The Best Supporting Actress category fares much better for Black actresses. 10 Black women have won the award in the Academy’s 96 years—albeit for subservient, often stereotypical roles. Even Randolph’s win was for a character who manages the cafeteria for a wealthy boarding school and serves as yet another “magical negro” that ultimately exists to advance the character arc for the white leads. Most wins in the category are described as empowering as the character typically overcomes societal struggles, though the films rewarded are often period pieces that put distance between the character’s reality and our own. Movies like “The Help” and “Hidden Figures” posture themselves as inspirational stories of triumph for Black characters while fully leaning into a white savior narrative, creating a dissonance between the outward intent and internal impact of the films’ messages. While major strides have been made to advance how Black characters are written and portrayed on screen, the awards’ voting bodies tend to celebrate familiar, harmful tropes.  

Mo'Nique with an Oscar by ABC

In one of the most controversial movies, characters and Oscar winners all come from 2009’s “Precious.” It is a story about a Black teenage girl who lives in extreme poverty, experiences all kinds of traumas and becomes a teen mom after an incestuous sexual assault. The film made waves, resulting in a Best Leading Actress nomination for its star, Gabourey Sidibe, and a Best Supporting Actress win for comedian-turned-dramatic-actress Mo’Nique.  


Mo’Nique’s acceptance speech was layered with subtext, as her limited promotion of the film outside of her contractual obligations had made its way to the press, sparking a public feud with the film’s director, Lee Daniels, and its producers, Tyler Perry and Oprah Winfrey. She began her speech by thanking the Academy for rewarding their performance over politics. Then, she evoked the award’s first Black winner, Hattie McDaniel, for opening the door for actresses like her. Ending the speech, foreshadowing what was to come, she thanked her husband for encouraging her to do what’s right over what’s popular. Due to bad word of mouth from the Hollywood heavyweights involved in the film’s production, Mo’Nique’s momentum came to a screeching halt. In a recent interview, she revealed she had to resort to borrowing money from friends in the industry to stay afloat. Since her Oscar win, Mo’Nique has only been in five films.  

In late 2023, similar headlines about mistreatment within the industry made the rounds as Taraji P. Henson shared her frustration with low pay and poor on-set conditions while filming the musical movie “The Color Purple,” a retelling of the Alice Walker story produced by Quincy Jones, Steven Spielberg and Oprah Winfrey.  


Henson is a popular force within Black entertainment and has made a name for herself across multiple platforms. She has been successful in television, as she has performed on the Oscars stage in 2006 and was nominated for Best Supporting Actress for her work in “The Curious Case of Benjamin Button” in 2009. Despite consistently working since 1998 and often starring in films with wide releases and awards campaigns, she has struggled to maintain a salary that matches her resume.
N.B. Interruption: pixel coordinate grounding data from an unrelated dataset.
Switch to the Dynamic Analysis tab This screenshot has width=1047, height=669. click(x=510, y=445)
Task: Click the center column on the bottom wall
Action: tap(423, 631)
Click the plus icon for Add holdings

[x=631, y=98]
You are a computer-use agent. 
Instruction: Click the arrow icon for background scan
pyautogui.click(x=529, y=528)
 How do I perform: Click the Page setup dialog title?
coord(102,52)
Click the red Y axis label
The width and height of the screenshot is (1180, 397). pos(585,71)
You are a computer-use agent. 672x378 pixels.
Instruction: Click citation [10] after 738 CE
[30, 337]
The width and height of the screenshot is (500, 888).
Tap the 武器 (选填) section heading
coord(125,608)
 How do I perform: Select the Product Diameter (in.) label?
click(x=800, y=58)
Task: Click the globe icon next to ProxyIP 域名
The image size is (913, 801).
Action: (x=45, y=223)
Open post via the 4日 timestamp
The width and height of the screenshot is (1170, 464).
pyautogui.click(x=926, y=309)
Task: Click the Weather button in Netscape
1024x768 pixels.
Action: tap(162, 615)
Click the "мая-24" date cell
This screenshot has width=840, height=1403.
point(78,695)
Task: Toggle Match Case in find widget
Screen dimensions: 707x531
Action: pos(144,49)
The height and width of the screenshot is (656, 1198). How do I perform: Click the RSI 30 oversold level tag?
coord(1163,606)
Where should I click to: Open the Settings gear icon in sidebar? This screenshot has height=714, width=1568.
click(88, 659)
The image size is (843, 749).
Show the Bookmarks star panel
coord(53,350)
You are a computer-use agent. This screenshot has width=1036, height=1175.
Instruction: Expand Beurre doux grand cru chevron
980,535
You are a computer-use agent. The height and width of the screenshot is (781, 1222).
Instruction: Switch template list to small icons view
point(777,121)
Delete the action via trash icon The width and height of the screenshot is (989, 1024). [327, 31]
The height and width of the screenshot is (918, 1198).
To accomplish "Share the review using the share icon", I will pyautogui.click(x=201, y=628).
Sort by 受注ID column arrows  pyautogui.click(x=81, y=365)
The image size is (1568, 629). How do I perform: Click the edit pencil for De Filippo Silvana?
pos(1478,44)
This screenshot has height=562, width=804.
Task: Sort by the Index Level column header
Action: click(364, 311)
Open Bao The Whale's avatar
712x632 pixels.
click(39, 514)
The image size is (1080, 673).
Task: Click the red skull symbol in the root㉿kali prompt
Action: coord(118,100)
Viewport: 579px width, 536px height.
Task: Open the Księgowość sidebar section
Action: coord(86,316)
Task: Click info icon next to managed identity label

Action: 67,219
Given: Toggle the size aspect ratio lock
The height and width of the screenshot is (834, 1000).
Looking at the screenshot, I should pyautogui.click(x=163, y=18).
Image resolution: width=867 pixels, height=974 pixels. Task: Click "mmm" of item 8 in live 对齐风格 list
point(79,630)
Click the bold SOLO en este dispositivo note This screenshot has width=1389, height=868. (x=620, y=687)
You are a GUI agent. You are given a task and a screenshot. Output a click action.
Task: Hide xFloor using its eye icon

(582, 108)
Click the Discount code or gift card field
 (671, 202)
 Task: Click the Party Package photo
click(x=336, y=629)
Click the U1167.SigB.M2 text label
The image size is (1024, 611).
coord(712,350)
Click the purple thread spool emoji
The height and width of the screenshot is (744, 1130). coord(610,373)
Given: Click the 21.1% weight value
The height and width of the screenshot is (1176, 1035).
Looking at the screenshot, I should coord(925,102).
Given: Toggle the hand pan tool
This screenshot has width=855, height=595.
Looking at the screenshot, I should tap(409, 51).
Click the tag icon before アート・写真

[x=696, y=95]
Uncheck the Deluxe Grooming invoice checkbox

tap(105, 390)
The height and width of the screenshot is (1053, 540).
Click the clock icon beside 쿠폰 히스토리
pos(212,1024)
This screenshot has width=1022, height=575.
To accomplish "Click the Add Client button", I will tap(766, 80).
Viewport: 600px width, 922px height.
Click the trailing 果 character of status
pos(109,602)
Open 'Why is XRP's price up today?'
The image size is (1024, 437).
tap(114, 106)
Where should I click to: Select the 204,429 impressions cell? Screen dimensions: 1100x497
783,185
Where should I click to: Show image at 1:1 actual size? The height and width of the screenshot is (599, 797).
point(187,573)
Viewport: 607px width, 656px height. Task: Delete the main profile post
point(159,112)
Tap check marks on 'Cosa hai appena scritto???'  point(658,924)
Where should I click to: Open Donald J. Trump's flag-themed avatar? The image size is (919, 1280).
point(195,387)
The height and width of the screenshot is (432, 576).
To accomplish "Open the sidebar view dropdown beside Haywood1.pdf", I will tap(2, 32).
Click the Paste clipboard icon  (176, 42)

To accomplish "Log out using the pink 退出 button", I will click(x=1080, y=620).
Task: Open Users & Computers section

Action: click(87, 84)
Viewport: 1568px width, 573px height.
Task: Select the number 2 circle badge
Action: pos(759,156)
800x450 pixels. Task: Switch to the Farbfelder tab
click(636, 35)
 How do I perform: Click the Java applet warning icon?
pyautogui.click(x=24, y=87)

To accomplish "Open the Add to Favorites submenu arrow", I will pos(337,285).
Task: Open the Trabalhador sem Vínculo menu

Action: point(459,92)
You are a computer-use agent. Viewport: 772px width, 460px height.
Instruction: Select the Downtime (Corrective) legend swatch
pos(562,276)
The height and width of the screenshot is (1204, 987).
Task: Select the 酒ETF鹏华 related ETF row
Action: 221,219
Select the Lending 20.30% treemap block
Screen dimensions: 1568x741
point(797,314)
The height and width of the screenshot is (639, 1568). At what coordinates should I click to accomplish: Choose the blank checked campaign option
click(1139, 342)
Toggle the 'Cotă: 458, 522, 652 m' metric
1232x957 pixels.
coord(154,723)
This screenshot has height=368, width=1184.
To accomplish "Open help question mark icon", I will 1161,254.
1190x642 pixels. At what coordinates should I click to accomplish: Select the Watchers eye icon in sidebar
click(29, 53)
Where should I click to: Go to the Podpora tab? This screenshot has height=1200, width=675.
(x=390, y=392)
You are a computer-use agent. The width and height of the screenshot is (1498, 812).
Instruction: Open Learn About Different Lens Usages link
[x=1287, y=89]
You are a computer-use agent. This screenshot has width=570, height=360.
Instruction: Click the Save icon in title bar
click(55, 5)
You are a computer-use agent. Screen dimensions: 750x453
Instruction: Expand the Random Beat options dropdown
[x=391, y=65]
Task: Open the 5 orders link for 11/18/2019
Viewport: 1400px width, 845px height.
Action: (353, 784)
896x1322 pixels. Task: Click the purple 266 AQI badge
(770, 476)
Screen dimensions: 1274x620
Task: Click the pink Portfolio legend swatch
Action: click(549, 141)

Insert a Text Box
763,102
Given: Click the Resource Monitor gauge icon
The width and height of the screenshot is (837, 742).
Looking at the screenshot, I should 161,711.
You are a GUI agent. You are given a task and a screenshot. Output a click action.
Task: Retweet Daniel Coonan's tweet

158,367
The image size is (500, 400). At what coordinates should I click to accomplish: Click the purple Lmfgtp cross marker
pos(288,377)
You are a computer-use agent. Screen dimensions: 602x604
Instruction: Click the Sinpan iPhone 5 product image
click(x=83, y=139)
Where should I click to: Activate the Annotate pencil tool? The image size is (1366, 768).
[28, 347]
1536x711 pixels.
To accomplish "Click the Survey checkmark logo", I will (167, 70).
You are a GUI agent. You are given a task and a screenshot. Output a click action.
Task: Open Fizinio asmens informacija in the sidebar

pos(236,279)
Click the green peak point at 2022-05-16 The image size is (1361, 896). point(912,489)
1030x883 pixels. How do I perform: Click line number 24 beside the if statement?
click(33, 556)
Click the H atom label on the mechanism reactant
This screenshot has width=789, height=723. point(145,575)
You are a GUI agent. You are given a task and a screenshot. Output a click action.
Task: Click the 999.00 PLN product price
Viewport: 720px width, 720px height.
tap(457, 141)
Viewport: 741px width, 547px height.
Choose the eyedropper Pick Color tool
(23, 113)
She mentioned in a recent interview that the last base salary increase she received was in 2018.  


If an actress is lucky enough to continue working, they may be able to maintain a steady income, though the pay gap will most likely be glaringly offensive. Others might be able to maintain a level of acclaim that after many years of high-quality work and many awards snubs, may result in accolades. Then, there are outliers like Whoopi Goldberg, Viola Davis and Jennifer Hudson, all of whom are EGOT winners who have managed to keep their career momentum going after their Oscar wins.  


History tells us that extremely talented Black actresses get chewed up and spit out by the machine, regardless of circumstance, privilege or project. It’s because of the bravery of women like Mo’Nique and Taraji, who speak truth to power, that changes are being made within the industry and the Academy. Just as Hattie McDaniel and Dorothy Dandridge opened the door for Whoopi Goldberg and Halle Berry to pave the way, we must hope that rising stars like Dominique Fishback, Nicole Beharie and Zendaya have their roads lit by marquees with the names Viola Davis, Lupita Nyong’o and Da’Vine Joy Randolph.